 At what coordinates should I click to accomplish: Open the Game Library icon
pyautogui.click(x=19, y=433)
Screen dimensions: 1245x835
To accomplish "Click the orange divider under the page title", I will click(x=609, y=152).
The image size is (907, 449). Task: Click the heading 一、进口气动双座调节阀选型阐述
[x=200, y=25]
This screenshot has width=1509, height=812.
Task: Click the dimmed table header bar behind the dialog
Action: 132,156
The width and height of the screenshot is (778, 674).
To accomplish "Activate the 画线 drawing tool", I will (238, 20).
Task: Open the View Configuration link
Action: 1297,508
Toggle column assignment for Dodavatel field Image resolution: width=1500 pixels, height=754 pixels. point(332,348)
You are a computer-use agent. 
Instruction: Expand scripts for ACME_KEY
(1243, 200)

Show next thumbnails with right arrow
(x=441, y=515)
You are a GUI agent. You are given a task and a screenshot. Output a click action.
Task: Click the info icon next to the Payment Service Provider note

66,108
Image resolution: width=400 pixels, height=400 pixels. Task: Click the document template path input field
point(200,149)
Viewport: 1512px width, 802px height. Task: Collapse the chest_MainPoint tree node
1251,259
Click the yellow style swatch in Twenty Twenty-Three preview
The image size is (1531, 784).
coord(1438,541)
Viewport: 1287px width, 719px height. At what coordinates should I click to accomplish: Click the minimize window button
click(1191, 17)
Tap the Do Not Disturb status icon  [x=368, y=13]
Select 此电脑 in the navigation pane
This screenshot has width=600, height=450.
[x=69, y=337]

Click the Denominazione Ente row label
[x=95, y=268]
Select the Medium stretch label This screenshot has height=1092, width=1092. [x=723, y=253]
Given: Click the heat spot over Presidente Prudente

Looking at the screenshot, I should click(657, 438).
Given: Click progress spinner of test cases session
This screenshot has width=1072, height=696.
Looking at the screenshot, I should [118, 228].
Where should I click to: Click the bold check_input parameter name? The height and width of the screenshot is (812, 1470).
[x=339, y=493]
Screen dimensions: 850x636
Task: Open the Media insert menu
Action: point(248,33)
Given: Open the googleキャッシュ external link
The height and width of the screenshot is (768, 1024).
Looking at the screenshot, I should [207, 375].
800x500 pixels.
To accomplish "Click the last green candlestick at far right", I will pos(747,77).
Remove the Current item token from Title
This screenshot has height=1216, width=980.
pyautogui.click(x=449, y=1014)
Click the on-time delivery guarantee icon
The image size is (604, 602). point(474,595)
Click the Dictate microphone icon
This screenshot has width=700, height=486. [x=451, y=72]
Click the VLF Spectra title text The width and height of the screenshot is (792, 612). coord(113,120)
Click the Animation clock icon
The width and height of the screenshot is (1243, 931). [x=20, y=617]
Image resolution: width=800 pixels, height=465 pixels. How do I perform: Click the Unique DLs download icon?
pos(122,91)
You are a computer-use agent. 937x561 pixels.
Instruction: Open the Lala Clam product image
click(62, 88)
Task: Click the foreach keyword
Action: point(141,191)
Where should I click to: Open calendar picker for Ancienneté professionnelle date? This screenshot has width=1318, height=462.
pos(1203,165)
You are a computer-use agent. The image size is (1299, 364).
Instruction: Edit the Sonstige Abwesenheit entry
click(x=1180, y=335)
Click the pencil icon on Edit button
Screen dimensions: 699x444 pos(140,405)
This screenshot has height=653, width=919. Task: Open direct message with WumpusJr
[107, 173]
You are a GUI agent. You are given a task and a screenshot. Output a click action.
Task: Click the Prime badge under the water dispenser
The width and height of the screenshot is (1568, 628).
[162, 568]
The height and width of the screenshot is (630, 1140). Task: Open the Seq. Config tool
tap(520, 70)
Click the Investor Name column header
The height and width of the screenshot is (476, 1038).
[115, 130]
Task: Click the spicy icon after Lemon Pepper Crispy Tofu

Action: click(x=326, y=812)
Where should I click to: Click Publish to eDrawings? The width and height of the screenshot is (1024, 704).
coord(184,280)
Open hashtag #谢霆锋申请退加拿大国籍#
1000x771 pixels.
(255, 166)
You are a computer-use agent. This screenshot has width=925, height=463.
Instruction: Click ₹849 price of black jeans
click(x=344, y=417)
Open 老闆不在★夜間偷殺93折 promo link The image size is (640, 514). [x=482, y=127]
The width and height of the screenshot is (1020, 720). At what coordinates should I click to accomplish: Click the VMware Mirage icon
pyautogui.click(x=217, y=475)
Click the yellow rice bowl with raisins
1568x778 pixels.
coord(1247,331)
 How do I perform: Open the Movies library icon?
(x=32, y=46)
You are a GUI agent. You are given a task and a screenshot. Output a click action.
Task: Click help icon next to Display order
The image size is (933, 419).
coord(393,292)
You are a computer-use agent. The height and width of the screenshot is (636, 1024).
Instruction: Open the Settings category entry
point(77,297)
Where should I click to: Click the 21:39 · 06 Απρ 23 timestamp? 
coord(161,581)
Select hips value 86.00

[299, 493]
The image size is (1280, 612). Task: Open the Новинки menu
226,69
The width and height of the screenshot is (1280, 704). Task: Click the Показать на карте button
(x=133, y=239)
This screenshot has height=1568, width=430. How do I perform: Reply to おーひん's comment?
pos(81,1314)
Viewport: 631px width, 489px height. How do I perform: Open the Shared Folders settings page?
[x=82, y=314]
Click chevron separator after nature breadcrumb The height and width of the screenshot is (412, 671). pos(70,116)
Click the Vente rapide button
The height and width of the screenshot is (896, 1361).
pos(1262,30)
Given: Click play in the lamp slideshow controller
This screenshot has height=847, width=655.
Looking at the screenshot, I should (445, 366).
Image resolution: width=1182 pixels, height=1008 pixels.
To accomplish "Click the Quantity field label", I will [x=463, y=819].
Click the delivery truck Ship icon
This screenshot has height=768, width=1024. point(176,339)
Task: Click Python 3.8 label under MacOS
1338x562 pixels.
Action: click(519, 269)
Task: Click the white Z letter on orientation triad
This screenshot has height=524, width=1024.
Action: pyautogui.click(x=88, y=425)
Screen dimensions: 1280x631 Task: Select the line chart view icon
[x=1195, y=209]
■ ■ ■ ■ ■ ■ ■
* EXERCISE BRIEF *
Retype the material above, line by line, exactly.

* SOLUTION *
 At what coordinates should I click to accomplish: Open the Game Library icon
pyautogui.click(x=19, y=433)
Screen dimensions: 1245x835
To accomplish "Click the orange divider under the page title", I will click(x=609, y=152).
The image size is (907, 449). Task: Click the heading 一、进口气动双座调节阀选型阐述
[x=200, y=25]
This screenshot has width=1509, height=812.
Task: Click the dimmed table header bar behind the dialog
Action: 132,156
The width and height of the screenshot is (778, 674).
To accomplish "Activate the 画线 drawing tool", I will (238, 20).
Task: Open the View Configuration link
Action: 1297,508
Toggle column assignment for Dodavatel field Image resolution: width=1500 pixels, height=754 pixels. point(332,348)
You are a computer-use agent. 
Instruction: Expand scripts for ACME_KEY
(1243, 200)

Show next thumbnails with right arrow
(x=441, y=515)
You are a GUI agent. You are given a task and a screenshot. Output a click action.
Task: Click the info icon next to the Payment Service Provider note

66,108
Image resolution: width=400 pixels, height=400 pixels. Task: Click the document template path input field
point(200,149)
Viewport: 1512px width, 802px height. Task: Collapse the chest_MainPoint tree node
1251,259
Click the yellow style swatch in Twenty Twenty-Three preview
The image size is (1531, 784).
coord(1438,541)
Viewport: 1287px width, 719px height. At what coordinates should I click to accomplish: Click the minimize window button
click(1191, 17)
Tap the Do Not Disturb status icon  [x=368, y=13]
Select 此电脑 in the navigation pane
This screenshot has width=600, height=450.
[x=69, y=337]

Click the Denominazione Ente row label
[x=95, y=268]
Select the Medium stretch label This screenshot has height=1092, width=1092. [x=723, y=253]
Given: Click the heat spot over Presidente Prudente

Looking at the screenshot, I should click(657, 438).
Given: Click progress spinner of test cases session
This screenshot has width=1072, height=696.
Looking at the screenshot, I should [118, 228].
Where should I click to: Click the bold check_input parameter name? The height and width of the screenshot is (812, 1470).
[x=339, y=493]
Screen dimensions: 850x636
Task: Open the Media insert menu
Action: point(248,33)
Given: Open the googleキャッシュ external link
The height and width of the screenshot is (768, 1024).
Looking at the screenshot, I should [207, 375].
800x500 pixels.
To accomplish "Click the last green candlestick at far right", I will pos(747,77).
Remove the Current item token from Title
This screenshot has height=1216, width=980.
pyautogui.click(x=449, y=1014)
Click the on-time delivery guarantee icon
The image size is (604, 602). point(474,595)
Click the Dictate microphone icon
This screenshot has width=700, height=486. [x=451, y=72]
Click the VLF Spectra title text The width and height of the screenshot is (792, 612). coord(113,120)
Click the Animation clock icon
The width and height of the screenshot is (1243, 931). [x=20, y=617]
Image resolution: width=800 pixels, height=465 pixels. How do I perform: Click the Unique DLs download icon?
pos(122,91)
You are a computer-use agent. 937x561 pixels.
Instruction: Open the Lala Clam product image
click(62, 88)
Task: Click the foreach keyword
Action: point(141,191)
Where should I click to: Open calendar picker for Ancienneté professionnelle date? This screenshot has width=1318, height=462.
pos(1203,165)
You are a computer-use agent. The image size is (1299, 364).
Instruction: Edit the Sonstige Abwesenheit entry
click(x=1180, y=335)
Click the pencil icon on Edit button
Screen dimensions: 699x444 pos(140,405)
This screenshot has height=653, width=919. Task: Open direct message with WumpusJr
[107, 173]
You are a GUI agent. You are given a task and a screenshot. Output a click action.
Task: Click the Prime badge under the water dispenser
The width and height of the screenshot is (1568, 628).
[162, 568]
The height and width of the screenshot is (630, 1140). Task: Open the Seq. Config tool
tap(520, 70)
Click the Investor Name column header
The height and width of the screenshot is (476, 1038).
[115, 130]
Task: Click the spicy icon after Lemon Pepper Crispy Tofu

Action: click(x=326, y=812)
Where should I click to: Click Publish to eDrawings? The width and height of the screenshot is (1024, 704).
coord(184,280)
Open hashtag #谢霆锋申请退加拿大国籍#
1000x771 pixels.
(255, 166)
You are a computer-use agent. This screenshot has width=925, height=463.
Instruction: Click ₹849 price of black jeans
click(x=344, y=417)
Open 老闆不在★夜間偷殺93折 promo link The image size is (640, 514). [x=482, y=127]
The width and height of the screenshot is (1020, 720). At what coordinates should I click to accomplish: Click the VMware Mirage icon
pyautogui.click(x=217, y=475)
Click the yellow rice bowl with raisins
1568x778 pixels.
coord(1247,331)
 How do I perform: Open the Movies library icon?
(x=32, y=46)
You are a GUI agent. You are given a task and a screenshot. Output a click action.
Task: Click help icon next to Display order
The image size is (933, 419).
coord(393,292)
You are a computer-use agent. The height and width of the screenshot is (636, 1024).
Instruction: Open the Settings category entry
point(77,297)
Where should I click to: Click the 21:39 · 06 Απρ 23 timestamp? 
coord(161,581)
Select hips value 86.00

[299, 493]
The image size is (1280, 612). Task: Open the Новинки menu
226,69
The width and height of the screenshot is (1280, 704). Task: Click the Показать на карте button
(x=133, y=239)
This screenshot has height=1568, width=430. How do I perform: Reply to おーひん's comment?
pos(81,1314)
Viewport: 631px width, 489px height. How do I perform: Open the Shared Folders settings page?
[x=82, y=314]
Click chevron separator after nature breadcrumb The height and width of the screenshot is (412, 671). pos(70,116)
Click the Vente rapide button
The height and width of the screenshot is (896, 1361).
pos(1262,30)
Given: Click play in the lamp slideshow controller
This screenshot has height=847, width=655.
Looking at the screenshot, I should (445, 366).
Image resolution: width=1182 pixels, height=1008 pixels.
To accomplish "Click the Quantity field label", I will [x=463, y=819].
Click the delivery truck Ship icon
This screenshot has height=768, width=1024. point(176,339)
Task: Click Python 3.8 label under MacOS
1338x562 pixels.
Action: click(519, 269)
Task: Click the white Z letter on orientation triad
This screenshot has height=524, width=1024.
Action: pyautogui.click(x=88, y=425)
Screen dimensions: 1280x631 Task: Select the line chart view icon
[x=1195, y=209]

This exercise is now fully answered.